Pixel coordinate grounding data
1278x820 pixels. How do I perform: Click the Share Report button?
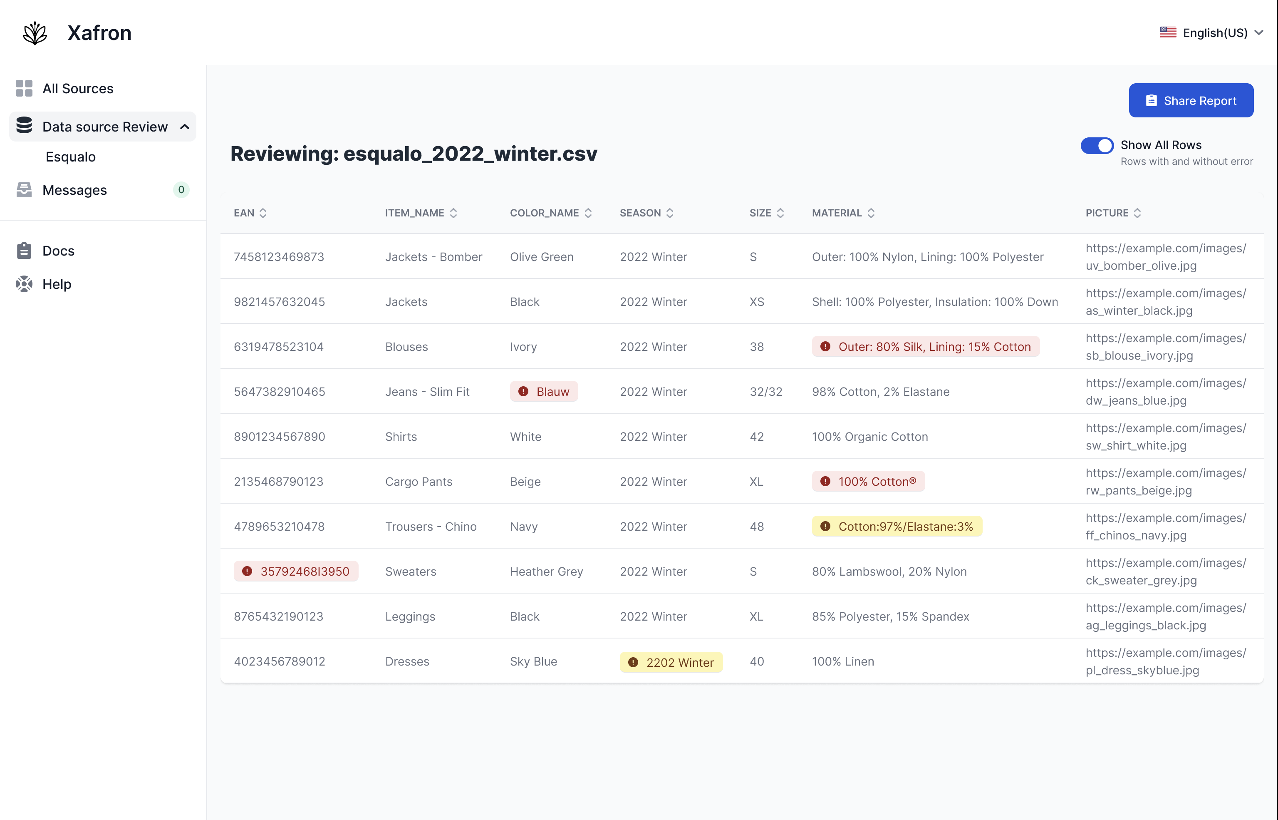click(1191, 100)
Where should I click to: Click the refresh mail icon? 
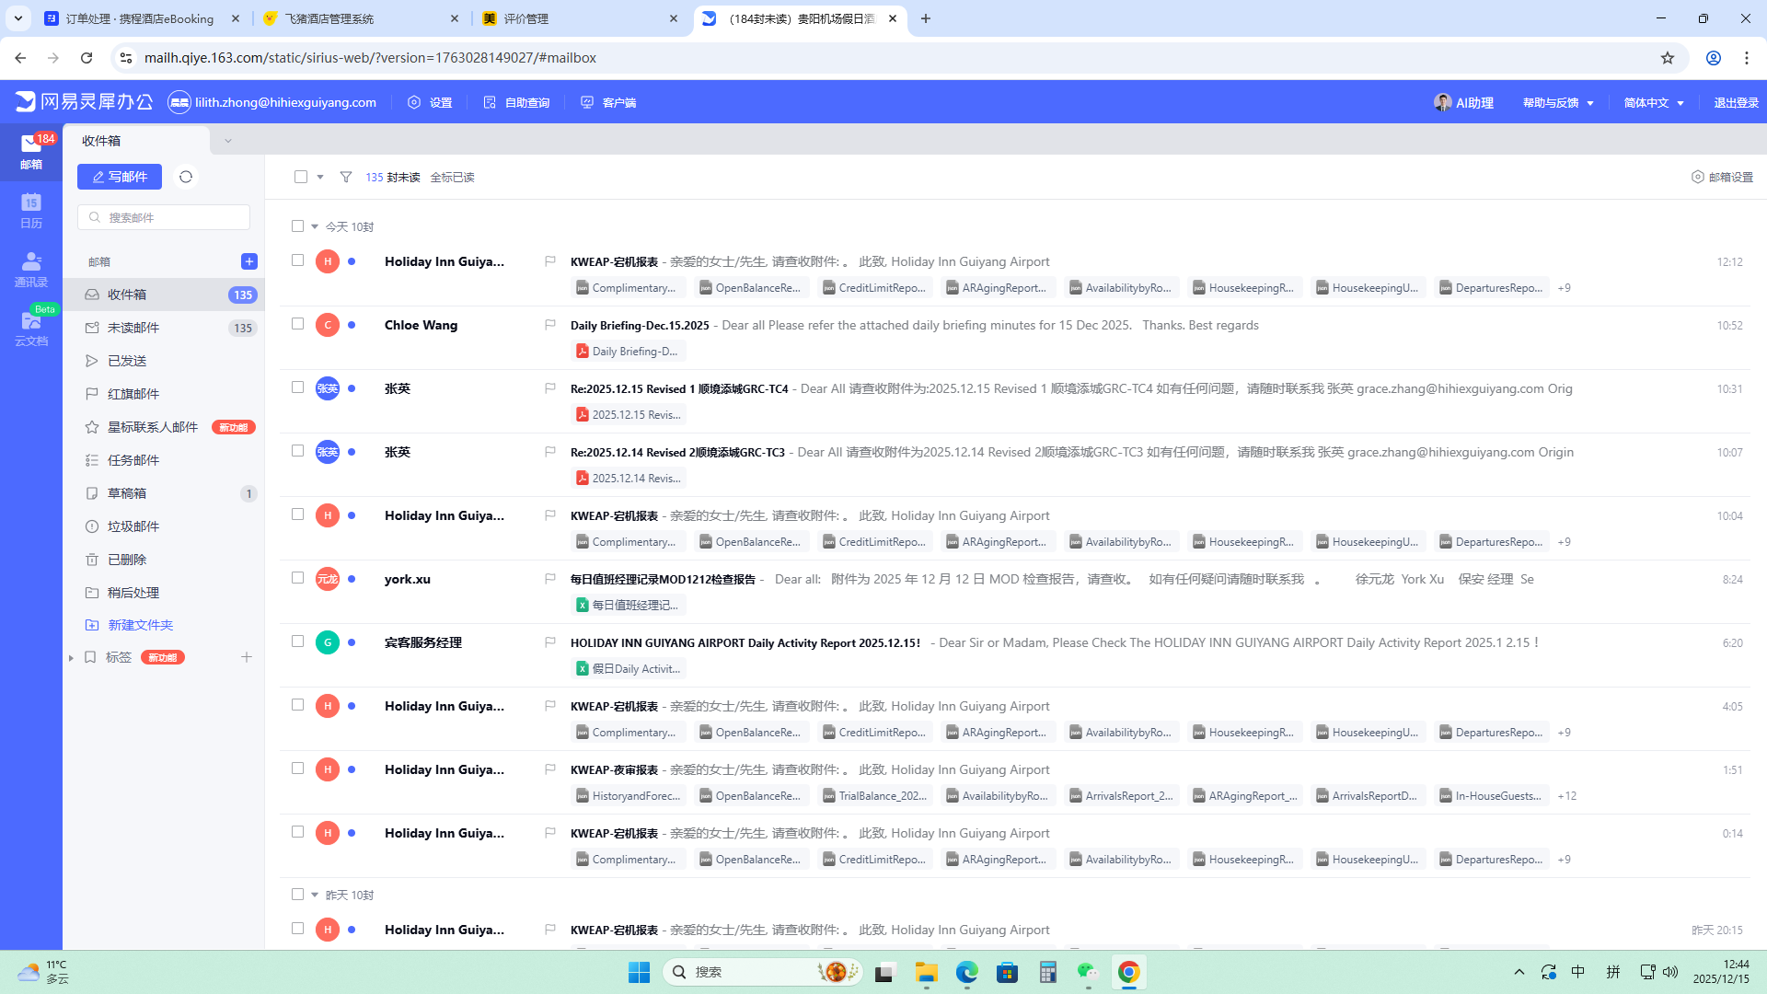(186, 177)
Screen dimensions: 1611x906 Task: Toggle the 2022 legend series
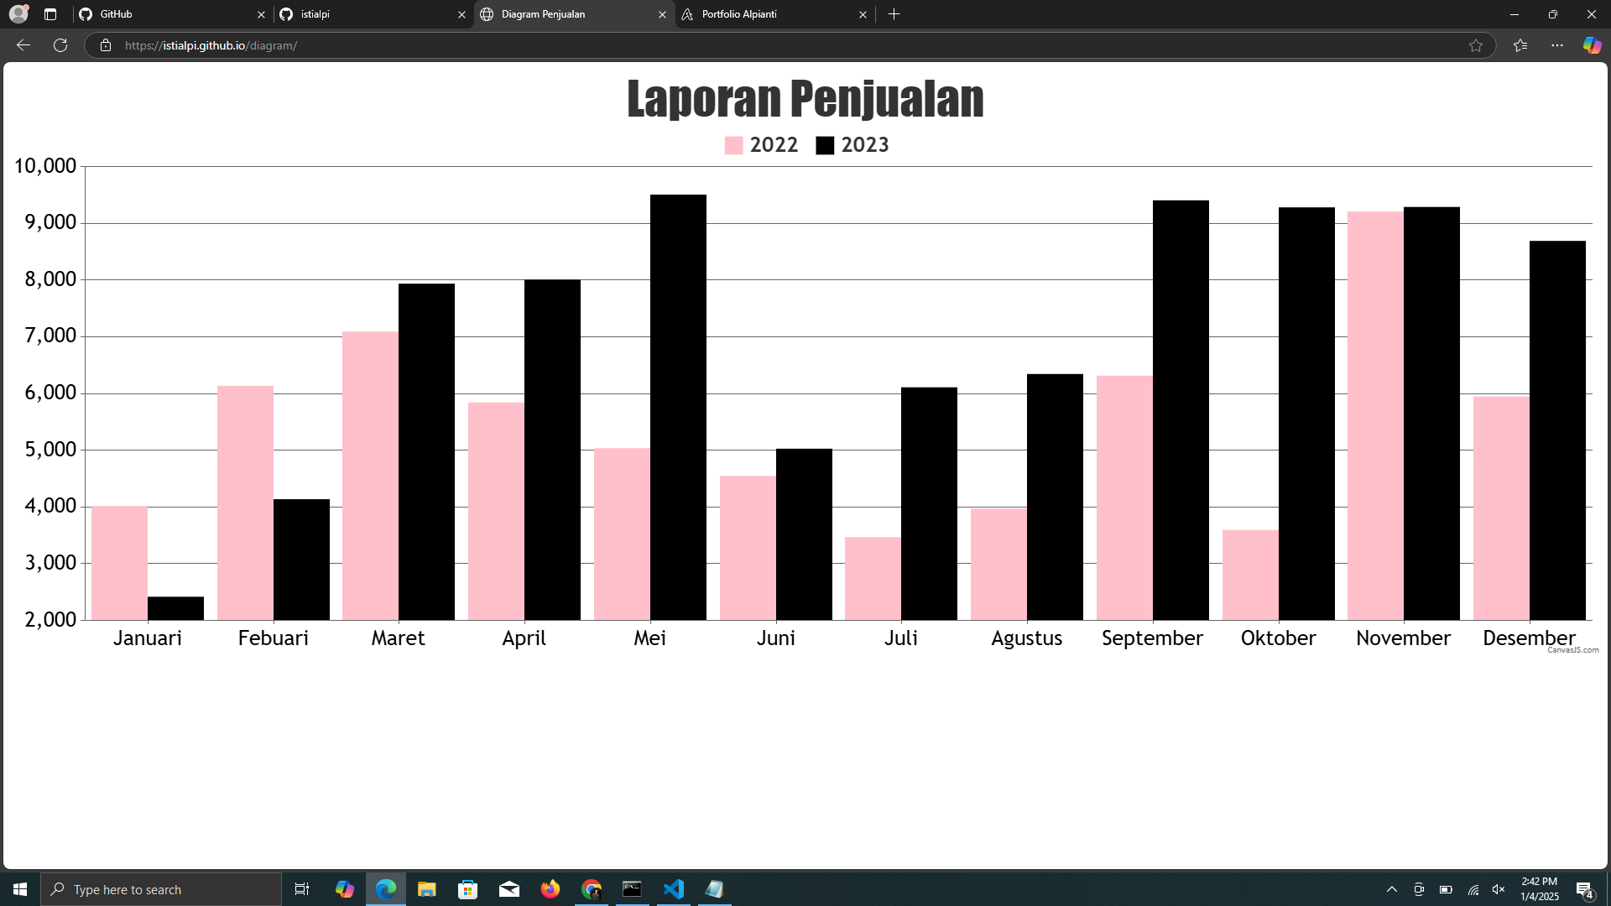pos(762,145)
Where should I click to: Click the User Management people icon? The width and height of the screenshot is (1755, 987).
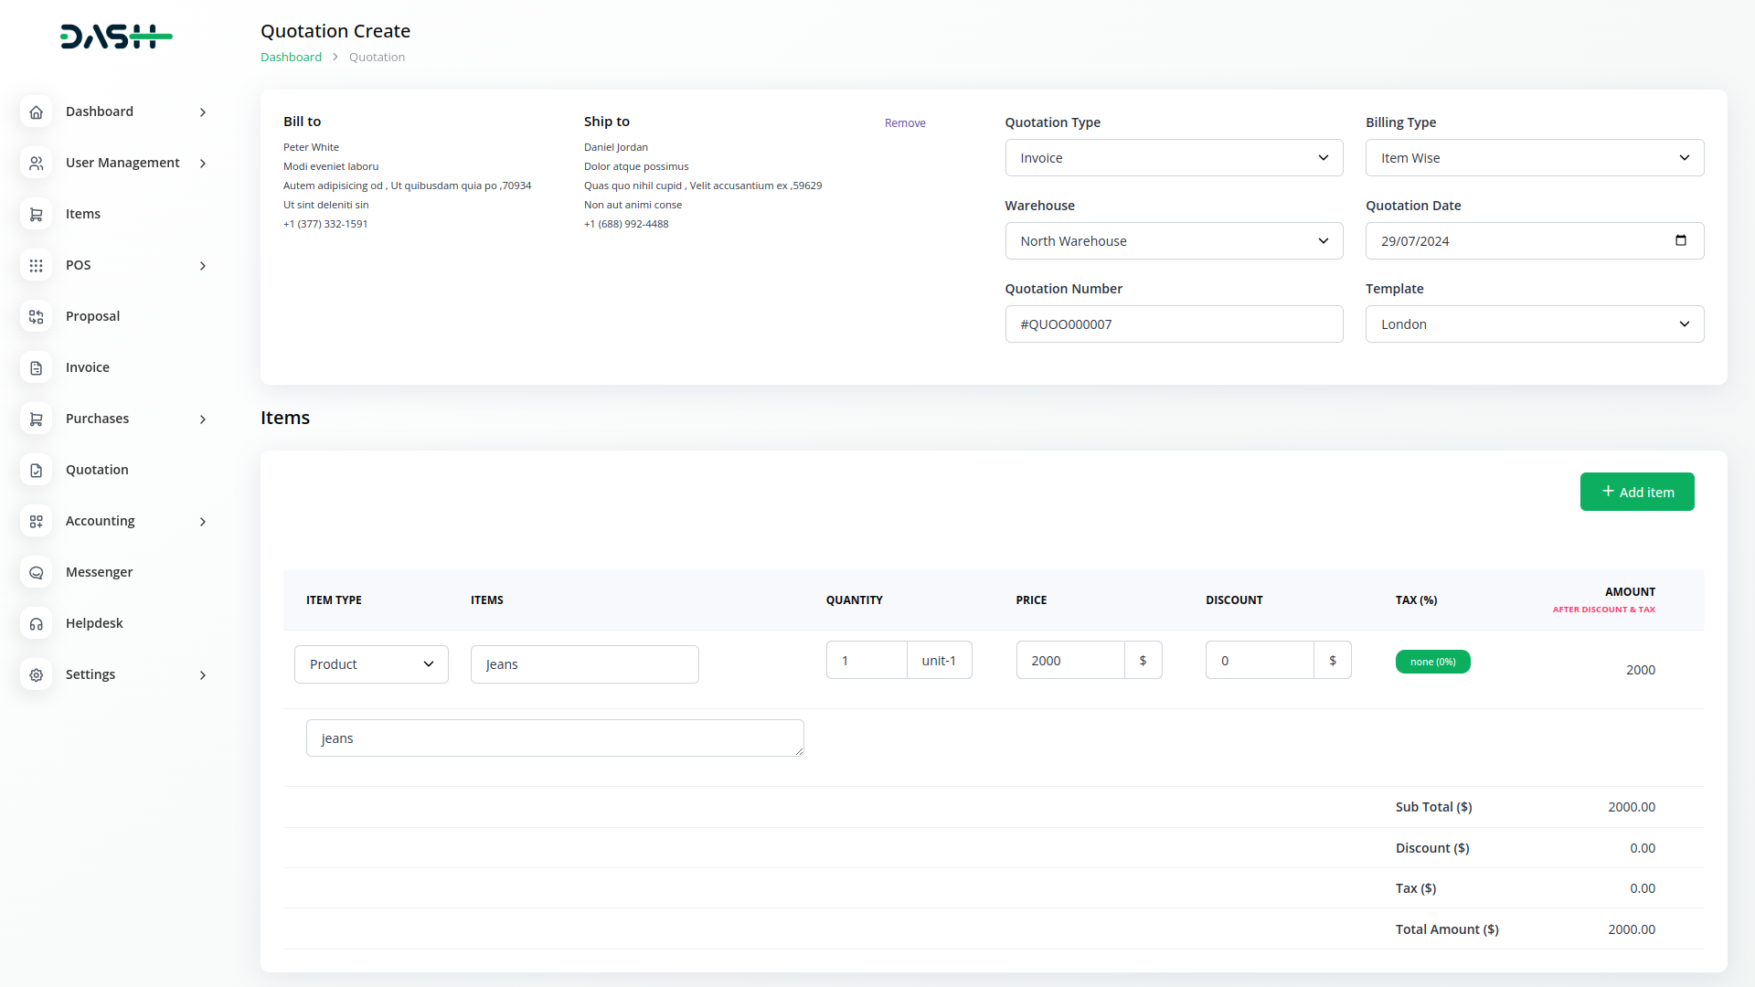(x=36, y=163)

## TASK INSTRUCTIONS:
The entries above, every one of them, should be retyped exactly, with no pictures carried over.

## SOLUTION FOR THIS PROBLEM:
1278x820 pixels. How do I perform: Click the Share Report button?
click(1191, 100)
Where should I click to: Click the refresh mail icon? 
(186, 177)
Screen dimensions: 1611x906 Task: Toggle the 2022 legend series
pos(762,145)
Where should I click to: Click the User Management people icon? The width and height of the screenshot is (1755, 987).
(x=36, y=163)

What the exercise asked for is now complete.